The simplest way to generate a unique identifier is to simply count up from 1. This is how many databases work by default. The first record created in the database is given the ID 1, the second 2, and so on.
There are a couple of drawbacks to this approach. Firstly, it doesn't scale so well. As your system grows, you might end up creating thousands or even millions of records per second. Your system will also likely be spread out geographicaly, with different servers handling different requests. This makes maintaining a single counter extremely difficult.
The second issue is around security. If your system has some kind of insecurity allowing an attacker to fetch records by ID, an attacker can easily pull all records simply by pulling ID 1, 2, 3 etc. They simply have to iterate over all the numbers. This is called an enumeration attack.
Having seen the issues with simple integer IDs, let's explore the more modern standard.
UUID stands for Universally Unique Identifier. It is a 128-bit number that is typically represented as a string of 32 hexadecimal digits separated into 5 groups separated by hyphens. For example:
In fact, we have our very own random UUID generator you can play with here!
We'll go over some of the specific algorithms of how UUIDs are generated later but for now let's just say they're generated randomly. Being 128 bits long means the probability of ever picking two identical UUIDs is almost zero. This means we can easily scale our system as IDs for objects can be generated anywhere at anytime.
Not generating the IDs sequentially also means we don't have to worry about enumeration attacks. Even if an attacker can get into our system, they would have to guess the UUID of each record which will also be near impossible.
Let's take a look at how UUIDs are generated and how it's evolved over the years.
In order to keep track of different UUID versions over the years, a standard was maintained that the 13th character (the first digit of the 3rd group) of the UUID would be a number representing the version. 4 bits are reserved for this. There are also an extra 2 bits reserved for the variant.
V1 UUIDs were introducted in late 1980s and were not actually random! They were generated by combining the system's current time with a "node identifier" i.e. something that identifies the specific device/server the ID was generated on. This was usually just the MAC address.
V2 came in the 1990s and was very similar to V1 with minor technical changes, we won't discuss it here.
V3 came in the late 1990s and were deterministic based on 2 parameters.
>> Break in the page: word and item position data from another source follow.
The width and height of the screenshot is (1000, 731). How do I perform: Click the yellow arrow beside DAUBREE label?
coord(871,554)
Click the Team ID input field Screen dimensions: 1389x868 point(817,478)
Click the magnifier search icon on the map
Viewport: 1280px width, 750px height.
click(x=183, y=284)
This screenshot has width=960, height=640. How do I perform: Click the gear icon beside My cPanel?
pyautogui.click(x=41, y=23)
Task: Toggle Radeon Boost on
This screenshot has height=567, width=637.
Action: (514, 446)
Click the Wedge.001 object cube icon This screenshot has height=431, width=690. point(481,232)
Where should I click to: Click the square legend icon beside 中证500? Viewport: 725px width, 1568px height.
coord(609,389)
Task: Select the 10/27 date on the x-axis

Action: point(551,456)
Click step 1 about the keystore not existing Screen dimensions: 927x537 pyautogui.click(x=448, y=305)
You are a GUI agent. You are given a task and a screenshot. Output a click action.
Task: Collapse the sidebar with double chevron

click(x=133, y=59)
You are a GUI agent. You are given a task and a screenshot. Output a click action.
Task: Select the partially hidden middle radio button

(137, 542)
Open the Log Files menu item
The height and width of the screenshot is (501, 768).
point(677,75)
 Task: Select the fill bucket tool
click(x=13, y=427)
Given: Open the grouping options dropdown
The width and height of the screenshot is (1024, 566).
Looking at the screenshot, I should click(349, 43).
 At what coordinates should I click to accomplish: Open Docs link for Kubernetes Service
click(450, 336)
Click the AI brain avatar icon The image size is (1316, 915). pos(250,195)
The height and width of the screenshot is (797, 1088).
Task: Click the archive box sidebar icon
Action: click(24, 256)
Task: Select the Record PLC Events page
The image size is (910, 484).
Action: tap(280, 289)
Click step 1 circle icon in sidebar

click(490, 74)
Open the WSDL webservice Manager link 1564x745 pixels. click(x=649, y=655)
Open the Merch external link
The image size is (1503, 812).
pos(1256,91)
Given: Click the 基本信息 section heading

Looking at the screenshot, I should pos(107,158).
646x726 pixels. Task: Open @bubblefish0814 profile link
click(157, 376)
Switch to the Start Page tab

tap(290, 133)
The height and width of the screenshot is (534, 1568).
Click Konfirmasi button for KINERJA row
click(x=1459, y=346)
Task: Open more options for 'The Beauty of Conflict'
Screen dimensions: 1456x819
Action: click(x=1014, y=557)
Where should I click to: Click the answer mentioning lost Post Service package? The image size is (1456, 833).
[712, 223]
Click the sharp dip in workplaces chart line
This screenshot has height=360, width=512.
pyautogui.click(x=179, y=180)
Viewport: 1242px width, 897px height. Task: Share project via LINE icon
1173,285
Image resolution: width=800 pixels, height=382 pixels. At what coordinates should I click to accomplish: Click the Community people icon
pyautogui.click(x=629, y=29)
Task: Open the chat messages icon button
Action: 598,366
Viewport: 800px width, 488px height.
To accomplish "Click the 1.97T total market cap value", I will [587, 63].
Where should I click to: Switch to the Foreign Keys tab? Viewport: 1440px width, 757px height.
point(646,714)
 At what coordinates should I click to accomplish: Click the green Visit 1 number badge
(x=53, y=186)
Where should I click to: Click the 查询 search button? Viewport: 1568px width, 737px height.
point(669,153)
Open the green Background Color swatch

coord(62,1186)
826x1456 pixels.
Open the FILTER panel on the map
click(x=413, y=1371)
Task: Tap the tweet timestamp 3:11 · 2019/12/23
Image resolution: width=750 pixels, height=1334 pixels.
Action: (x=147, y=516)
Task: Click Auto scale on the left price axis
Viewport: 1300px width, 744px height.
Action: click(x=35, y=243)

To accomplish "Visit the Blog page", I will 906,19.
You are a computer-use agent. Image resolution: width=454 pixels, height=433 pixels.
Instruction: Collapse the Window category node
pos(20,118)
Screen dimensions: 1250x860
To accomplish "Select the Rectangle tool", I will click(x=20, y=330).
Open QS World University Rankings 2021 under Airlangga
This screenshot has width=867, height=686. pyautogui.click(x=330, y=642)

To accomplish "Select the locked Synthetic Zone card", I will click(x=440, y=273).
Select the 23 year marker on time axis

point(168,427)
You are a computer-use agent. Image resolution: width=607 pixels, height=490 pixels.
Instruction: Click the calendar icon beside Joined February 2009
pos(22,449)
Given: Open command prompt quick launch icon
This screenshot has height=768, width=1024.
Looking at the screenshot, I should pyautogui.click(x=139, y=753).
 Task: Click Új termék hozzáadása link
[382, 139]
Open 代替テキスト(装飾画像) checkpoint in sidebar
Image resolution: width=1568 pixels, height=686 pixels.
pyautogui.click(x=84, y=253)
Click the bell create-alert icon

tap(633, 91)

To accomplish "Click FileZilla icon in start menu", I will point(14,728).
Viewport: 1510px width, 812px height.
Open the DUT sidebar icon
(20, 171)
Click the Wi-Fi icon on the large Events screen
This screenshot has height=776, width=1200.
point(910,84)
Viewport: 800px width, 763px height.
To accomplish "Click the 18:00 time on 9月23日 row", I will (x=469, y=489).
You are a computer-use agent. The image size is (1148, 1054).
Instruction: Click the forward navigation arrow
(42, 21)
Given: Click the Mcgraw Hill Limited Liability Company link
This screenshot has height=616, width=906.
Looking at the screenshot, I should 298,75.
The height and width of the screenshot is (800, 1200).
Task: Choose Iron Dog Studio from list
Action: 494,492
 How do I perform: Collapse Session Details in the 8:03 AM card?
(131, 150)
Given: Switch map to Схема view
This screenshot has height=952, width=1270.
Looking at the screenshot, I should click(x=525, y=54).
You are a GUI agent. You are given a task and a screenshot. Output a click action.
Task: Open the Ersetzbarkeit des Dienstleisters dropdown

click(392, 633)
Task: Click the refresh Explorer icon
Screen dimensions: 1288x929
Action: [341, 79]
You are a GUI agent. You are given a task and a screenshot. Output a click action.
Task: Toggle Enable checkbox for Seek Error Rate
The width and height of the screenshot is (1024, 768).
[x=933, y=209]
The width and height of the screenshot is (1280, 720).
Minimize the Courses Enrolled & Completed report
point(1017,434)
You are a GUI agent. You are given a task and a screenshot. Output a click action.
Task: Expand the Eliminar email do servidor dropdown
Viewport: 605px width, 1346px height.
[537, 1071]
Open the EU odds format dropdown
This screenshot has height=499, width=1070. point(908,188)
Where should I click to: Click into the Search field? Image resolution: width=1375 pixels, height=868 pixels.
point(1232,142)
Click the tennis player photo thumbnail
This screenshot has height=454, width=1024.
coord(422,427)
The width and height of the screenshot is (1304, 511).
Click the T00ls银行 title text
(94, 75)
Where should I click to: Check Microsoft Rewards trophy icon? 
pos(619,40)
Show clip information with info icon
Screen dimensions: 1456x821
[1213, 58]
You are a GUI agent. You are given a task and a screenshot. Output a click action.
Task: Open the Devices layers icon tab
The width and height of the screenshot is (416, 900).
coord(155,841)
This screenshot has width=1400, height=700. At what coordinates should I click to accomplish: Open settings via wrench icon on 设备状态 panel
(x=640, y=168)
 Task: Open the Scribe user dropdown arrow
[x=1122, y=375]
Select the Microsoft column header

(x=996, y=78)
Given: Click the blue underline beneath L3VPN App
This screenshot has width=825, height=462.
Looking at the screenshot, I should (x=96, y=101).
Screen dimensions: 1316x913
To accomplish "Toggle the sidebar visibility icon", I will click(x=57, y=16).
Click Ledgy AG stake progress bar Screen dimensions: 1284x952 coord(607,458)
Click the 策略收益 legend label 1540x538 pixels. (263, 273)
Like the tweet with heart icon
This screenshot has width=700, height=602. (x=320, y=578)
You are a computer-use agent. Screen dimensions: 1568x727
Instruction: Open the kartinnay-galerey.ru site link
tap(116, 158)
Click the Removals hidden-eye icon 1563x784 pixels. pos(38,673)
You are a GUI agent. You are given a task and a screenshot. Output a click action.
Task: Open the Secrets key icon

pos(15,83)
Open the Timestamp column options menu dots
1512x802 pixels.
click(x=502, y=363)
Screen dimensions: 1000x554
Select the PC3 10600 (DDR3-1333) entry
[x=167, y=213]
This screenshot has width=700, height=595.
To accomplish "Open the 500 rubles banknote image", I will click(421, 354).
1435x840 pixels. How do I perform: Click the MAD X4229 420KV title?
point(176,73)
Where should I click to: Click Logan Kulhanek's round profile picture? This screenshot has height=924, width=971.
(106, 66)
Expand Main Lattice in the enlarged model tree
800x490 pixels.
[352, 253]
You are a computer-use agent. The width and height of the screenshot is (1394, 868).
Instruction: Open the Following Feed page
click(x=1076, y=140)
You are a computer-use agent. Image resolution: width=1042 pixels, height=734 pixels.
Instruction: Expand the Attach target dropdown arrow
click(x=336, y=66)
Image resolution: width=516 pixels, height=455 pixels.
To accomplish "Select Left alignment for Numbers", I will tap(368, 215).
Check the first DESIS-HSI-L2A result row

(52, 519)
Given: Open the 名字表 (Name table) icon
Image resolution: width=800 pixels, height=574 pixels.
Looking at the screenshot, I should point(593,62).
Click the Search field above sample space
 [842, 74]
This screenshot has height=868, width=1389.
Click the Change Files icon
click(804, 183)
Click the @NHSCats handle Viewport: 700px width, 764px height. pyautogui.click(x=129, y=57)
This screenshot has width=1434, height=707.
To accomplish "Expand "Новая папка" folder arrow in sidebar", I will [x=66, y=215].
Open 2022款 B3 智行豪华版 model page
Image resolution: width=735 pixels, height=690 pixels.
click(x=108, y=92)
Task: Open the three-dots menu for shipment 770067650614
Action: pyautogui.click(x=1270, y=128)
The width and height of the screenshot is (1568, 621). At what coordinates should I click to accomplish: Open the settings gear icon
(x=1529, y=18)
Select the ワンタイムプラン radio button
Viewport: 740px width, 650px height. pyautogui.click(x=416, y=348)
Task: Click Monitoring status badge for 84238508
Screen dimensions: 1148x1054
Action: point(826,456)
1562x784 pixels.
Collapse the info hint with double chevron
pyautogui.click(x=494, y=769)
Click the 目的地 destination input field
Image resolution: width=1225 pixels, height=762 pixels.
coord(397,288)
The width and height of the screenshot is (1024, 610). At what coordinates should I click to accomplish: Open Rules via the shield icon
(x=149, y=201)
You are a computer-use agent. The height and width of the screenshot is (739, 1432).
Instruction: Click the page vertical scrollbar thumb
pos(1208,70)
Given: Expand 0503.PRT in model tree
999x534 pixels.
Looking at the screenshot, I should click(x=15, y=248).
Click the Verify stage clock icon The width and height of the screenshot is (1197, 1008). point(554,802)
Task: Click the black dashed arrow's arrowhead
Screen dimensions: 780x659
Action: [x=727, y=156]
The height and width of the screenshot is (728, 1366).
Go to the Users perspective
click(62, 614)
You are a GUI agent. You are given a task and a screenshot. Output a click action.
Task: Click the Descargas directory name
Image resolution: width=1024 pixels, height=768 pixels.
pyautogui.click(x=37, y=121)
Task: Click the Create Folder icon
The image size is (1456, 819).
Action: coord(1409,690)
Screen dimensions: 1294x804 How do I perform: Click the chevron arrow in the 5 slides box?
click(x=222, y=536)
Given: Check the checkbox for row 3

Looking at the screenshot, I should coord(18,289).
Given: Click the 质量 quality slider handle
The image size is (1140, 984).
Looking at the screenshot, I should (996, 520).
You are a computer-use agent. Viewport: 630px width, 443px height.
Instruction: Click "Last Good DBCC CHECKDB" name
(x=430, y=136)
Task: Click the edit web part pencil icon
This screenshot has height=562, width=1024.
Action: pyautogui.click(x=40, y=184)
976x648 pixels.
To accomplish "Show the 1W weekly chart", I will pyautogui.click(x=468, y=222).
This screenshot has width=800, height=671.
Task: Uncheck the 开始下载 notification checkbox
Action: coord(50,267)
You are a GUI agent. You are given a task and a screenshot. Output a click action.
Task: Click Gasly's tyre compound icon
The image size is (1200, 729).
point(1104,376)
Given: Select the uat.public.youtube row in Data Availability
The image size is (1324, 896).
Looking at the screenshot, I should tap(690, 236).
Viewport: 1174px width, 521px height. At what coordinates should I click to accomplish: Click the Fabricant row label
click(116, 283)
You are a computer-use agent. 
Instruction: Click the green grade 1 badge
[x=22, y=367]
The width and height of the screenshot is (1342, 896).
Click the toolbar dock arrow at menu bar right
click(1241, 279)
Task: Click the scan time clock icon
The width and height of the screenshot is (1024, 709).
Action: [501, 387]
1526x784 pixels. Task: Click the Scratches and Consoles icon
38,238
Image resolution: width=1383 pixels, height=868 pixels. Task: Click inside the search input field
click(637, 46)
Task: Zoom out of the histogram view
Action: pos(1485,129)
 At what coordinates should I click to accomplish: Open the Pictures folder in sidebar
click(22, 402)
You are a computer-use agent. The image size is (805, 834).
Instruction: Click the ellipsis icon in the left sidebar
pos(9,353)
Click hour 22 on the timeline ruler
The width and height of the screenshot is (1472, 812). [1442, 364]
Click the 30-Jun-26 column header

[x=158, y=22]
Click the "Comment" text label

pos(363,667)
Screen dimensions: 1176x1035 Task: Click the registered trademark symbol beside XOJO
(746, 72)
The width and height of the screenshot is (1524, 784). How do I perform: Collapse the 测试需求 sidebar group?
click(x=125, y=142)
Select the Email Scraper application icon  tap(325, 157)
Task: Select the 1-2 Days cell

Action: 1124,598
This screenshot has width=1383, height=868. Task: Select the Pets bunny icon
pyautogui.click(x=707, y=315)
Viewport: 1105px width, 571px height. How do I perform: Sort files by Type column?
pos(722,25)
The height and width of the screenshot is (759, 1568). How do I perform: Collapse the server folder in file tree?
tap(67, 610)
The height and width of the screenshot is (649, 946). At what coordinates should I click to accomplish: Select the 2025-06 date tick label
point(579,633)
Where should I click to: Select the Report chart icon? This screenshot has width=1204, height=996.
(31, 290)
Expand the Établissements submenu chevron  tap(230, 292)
The namespace and the name. The namespace is a UUID itself and the name is just a string. The V3 UUID is generated by taking the MD5 hash of the combined namespace and name.
V4 came in the early 2000s and is arguably the most popular way to generate UUIDs. They are just generated randomly! All 122 bits (the total 128 bits without the version and variant bits) are generated randomly.
V5 is also from the early 2000s and is the most recently introduced. It was simply an iteration of V3 to use the SHA-1 hash instead of MD5.
Version 1 and 2 UUIDs allowed easy guarantees of uniqueness when using multiple machines. It also meant that the UUIDs themselves could be traced back not only to the time they were generated but also the machine they were generated on. This was useful for debugging purposes, but in many scenarios presents some security concerns.
Version 3 and 5 UUIDs take the approach of determinism, meaning you can do easy collision detection for records you don't want duplicated such as user emails.
Version 4 are the simplest to generate and are the most popular. Simply generating randomly means collisions are extremely unlikely. The birthday paradox tells us that you'd have to generate around 2 sextillion (2,000,000,000,000,000,000,000) random UUIDs before you could expect a collision!
In Crudly, we use V4 UUIDs for all our unique identifiers. Every entity in a table will automatically get a random UUID generated that can be used to identify it. This means you can easily scale your system without worrying about collisions.
There are many ways to uniquely identify records in your database. V4 UUIDs are arguably the easiest and best scaling. By using Crudly to manage your data, you'll have an easy-to-use and scalable way to identify your entities, ensuring both security and efficiency in your application's backend.